El doctor Faux estaba atado a una silla y tenía los ojos vendados con un trapo que olía a agua salobre. No estaba especialmente asustado, pero sí muy irritado y molesto. Conforme transcurría el tiempo, sus esperanzas de una rápida liberación y de conseguir los cincuenta mil dólares empezaban a difuminarse. Ya no estaba seguro de las intenciones de los isleños, pero éstos no tenían fama de violentos.
De hecho, hasta donde él sabía el mayor delito en la historia de la isla era el robo de una caja fuerte en casa de Sallie London, hacía de eso ya algunos años. Sallie guardaba en ella los ahorros de toda una vida y la isla entera había colaborado para que la mujer no tuviese que depender sólo de las recetas originales que vendía en la cajita que había colgado en un poste telefónico cercano a correos. El delito quedó sin resolver.
Los secuestradores del doctor Faux lo habían sacado de la consulta para llevarlo a un lugar desconocido de la clínica, desde donde oía pasar las bicicletas por una ventana abierta que permitía un flujo constante de aire húmedo cargado de moscas y mosquitos. De nada le hubiera servido pedir auxilio a gritos, pues toda la población participaba de la conspiración y parecía haberse vuelto contra él. Por primera vez en casi medio siglo, el doctor Faux tuvo tiempo para reflexionar sobre su vida. Con un suspiro, recordó las oportunidades perdidas y su negativa a convertirse en misionero en lo que entonces era el Congo. Dios había Llamado a Sherman Faux, pero el joven Shermie prefirió entonces colgar el teléfono al Creador, resistiéndose a contestar nunca más. Era probable que, finalmente, Dios lo estuviera castigando. Y allí se encontraba en aquel momento, encarcelado en una islita remota en mitad de ninguna parte y, a menos que ideara algún hábil plan, sus días de defraudar a la seguridad social estaban más que acabados.
—Lo siento —dijo el doctor Faux a Dios—. Me la veía venir. Es como cuando Jonás decía que no quería ir a Nínive y Tú le dijiste: «Ahora verás», e hiciste que la ballena lo tragara para después vomitarlo frente a Nínive, a pesar de todo. Te pido, Señor, que no me hagas despertar en mitad del Congo; o de Zaire, como lo llaman ahora. Ya es suficiente con tenerme aquí, donde me encuentro en este momento.

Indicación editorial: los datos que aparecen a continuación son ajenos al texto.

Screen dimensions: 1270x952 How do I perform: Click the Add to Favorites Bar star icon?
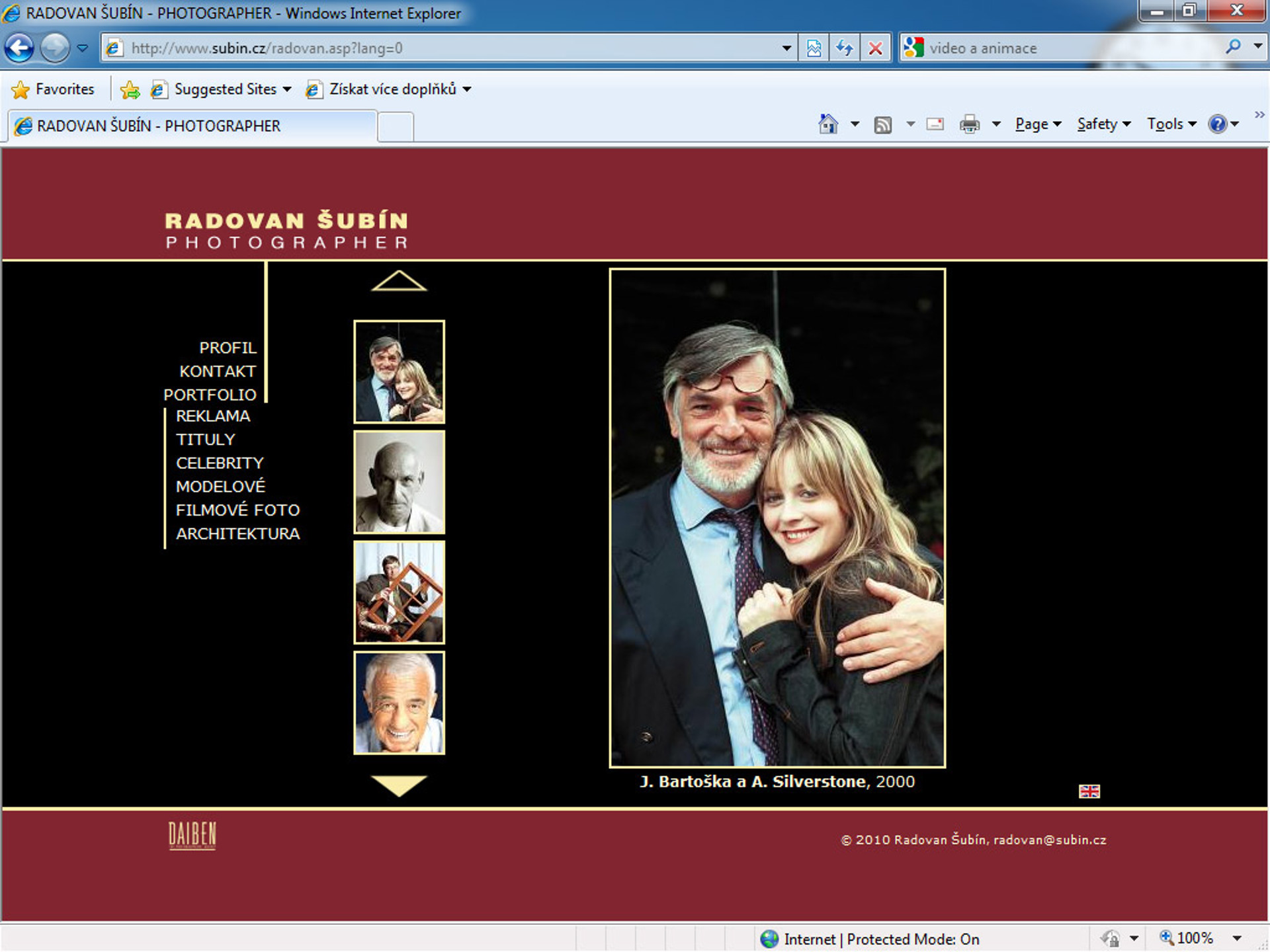pyautogui.click(x=130, y=89)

Fonny Boy estaba sentado en el suelo, apoyado contra una pared en la sala de suministros médicos. Tenía calor, estaba lleno de picaduras de insectos y ya se sentía harto de montar guardia, pero cuando el dentista se puso a rezar en voz alta, ajeno por completo a su presencia, el muchacho levó poco a poco el ancla para alejarse de su fantasía favorita, esa en la que izaba una nasa destinada a la captura de cangrejos y encontraba en ella un cofre del tesoro lleno de oro y joyas. Su obsesión por los barcos hundidos era la única razón, probablemente, que lo hacía saltar de la cama cada mañana de verano, de día fiesta o de fin de semana a las dos en punto, cuando su padre lo despertaba y ambos se dirigían a los muelles en el cochecito de golf. Mientras engullía un bocadillo de ostras fritas o de cangrejo para desayunar, Fonny Boy se imaginaba a sí mismo recogiendo una nasa y descubriendo un barco pirata hundido o, quizás, un cangrejo que llevara entre las pinzas una moneda de oro o un diamante.
En muchas de las tiendas de recuerdos había varias autoediciones de las leyendas locales, y Fonny Boy las había leído todas debido a su interés por la historia marítima y por el rescate de pecios. Su relato favorito era el de un incidente sucedido en febrero de 1926, cuando una extraña combinación de vientos y mareas hizo descender el nivel de las aguas de la bahía, dejando a la vista el casco medio putrefacto de una embarcación. Fonny Boy estaba convencido de que se trataba de un barco pirata, porque entre los restos se había encontrado un ha-cha de guerra junto a piezas de cerámica fina y otros objetos que los barqueros vendieron rápidamente a un anticuario de Nueva York que se hallaba de paso. Por desgracia, las aguas se elevaron de nuevo rápidamente y el pecio no fue localizado nunca más. Si el barco pirata había sobrevivido varios siglos en la bahía, seguro que unas décadas más no cambiaban la situación. Aún seguía allí, en alguna parte, pero por desgracia nadie recordaba el lugar exacto donde se había avistado durante aquel frío invierno de tantos años atrás.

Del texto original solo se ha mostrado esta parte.